* _Task requirements_
(1) Summarize the excerpt on demobility in two sentences.
(2) From the excerpt on demobility, write out the stretch from "Since the late" through "day or two." word for word.
>> START Excerpt provided
Since the late 1980s, the announcement of a transport strike has inflamed conversations, and fuelled the press. Everyone has their own piece of advice: set off earlier, work from home, stay put for a day or two.
Staying put for that one day, losing our mobility, is this a punishment or an opportunity to be grasped, or even to be repeated subsequently, on a daily basis? “More than being about cars, buses, roads and railways, mobility is a question of lost time and energy, and of environmental responsibilities”,maintains sociologist Bruno Marzloff, in a column published in June 2019 on the OuiShare x Chronos Lab’s blog. “Above all, this comes down to avoiding enforced travel and reducing the use of motorised transport. A different way of looking at proximity, city and region is required.”
This type of perspective, adopted by local authorities, urban planners, promoters, entrepreneurs or ordinary citizens, is creating new neighbourhoods, in Europe, America or Asia, designed or redesigned for “demobility”. This neologism can be illustrated by three examples: Nordhavn, a port area of 200 hectares located west of Copenhagen, a city currently being built on polder; Eixample, in Barcelona, reconfigured and unrecognisable with its “superblocks” imitated by Tokyo; and the Arc de l’Innovation, a crescent covering the eastern Paris-metropolitan area, “given back to its inhabitants” by the town hall.

A city within the city"
>> END Excerpt provided
>> START Data lines
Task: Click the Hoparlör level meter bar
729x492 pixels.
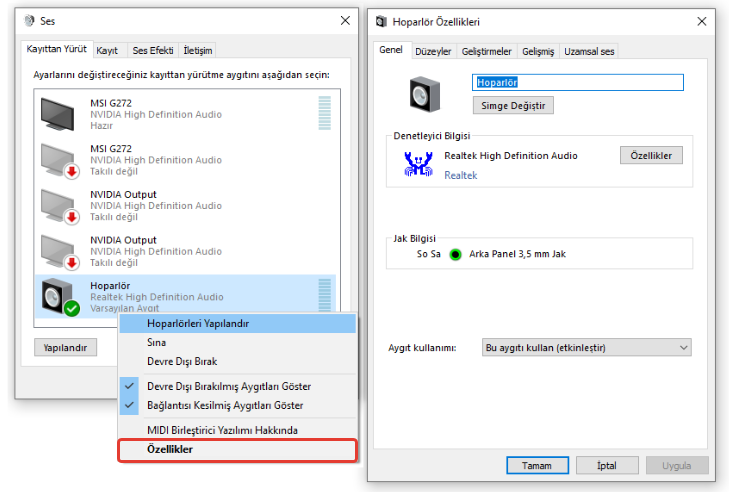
>> END Data lines
* _Solutions for each task_
(1) Since the late 1980s, transport strikes have stirred debate and advice such as working from home or staying put, which raises the question of whether losing mobility is a punishment or an opportunity. Sociologist Bruno Marzloff argues that mobility concerns lost time, energy and environmental responsibilities, and this perspective is creating neighborhoods designed or redesigned for "demobility," such as Nordhavn near Copenhagen, Eixample in Barcelona and the Arc de l'Innovation in the eastern Paris metropolitan area.

(2)
Since the late 1980s, the announcement of a transport strike has inflamed conversations, and fuelled the press. Everyone has their own piece of advice: set off earlier, work from home, stay put for a day or two.